**Text shown**
Skip to content

glmnet() vs. lars()

2 messages · vito muggeo, Patrick Breheny

#
dear all,

It appears that glmnet(), when "selecting" the covariates entering the 
model, skips from K covariates, say, to K+2 or K+3. Thus 2 or 3 
variables are "added" at the same time and it is not possible to obtain 
a ranking of the covariates according to their importance in the model. 
On the other hand lars() "adds" the covariates one at a time.
My question is: is it possible to obtain a similar output of lars (in 
terms of order of the variables entering the model) using glmnet()?

many thanks,
vito


#Example (from ?glmnet)

set.seed(123)
x=matrix(rnorm(100*20),100,20)
y=rnorm(100)
fit1=glmnet(x,y)
fit1$df #no. of covariates entering the model at different lambdas

#Thus in the "first" model no covariate is included and in the second 
#one 2 covariates (V8 and V20) are included at the same time. Because 
#two variables are included at the same time I do not know which 
#variable (among the selected ones) is more important.
#Everything is fine with lars

o<-lars(x,y)

**Stored data**
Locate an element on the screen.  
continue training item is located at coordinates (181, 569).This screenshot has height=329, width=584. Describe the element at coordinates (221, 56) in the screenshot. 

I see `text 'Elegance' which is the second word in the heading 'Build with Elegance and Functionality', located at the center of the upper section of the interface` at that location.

**Written exercise**
Transcribe the passage of the glmnet() vs. lars() thread from "My question is: is" up to and including "#Example (from ?glmnet)".

**Output for this exercise**
My question is: is it possible to obtain a similar output of lars (in 
terms of order of the variables entering the model) using glmnet()?

many thanks,
vito


#Example (from ?glmnet)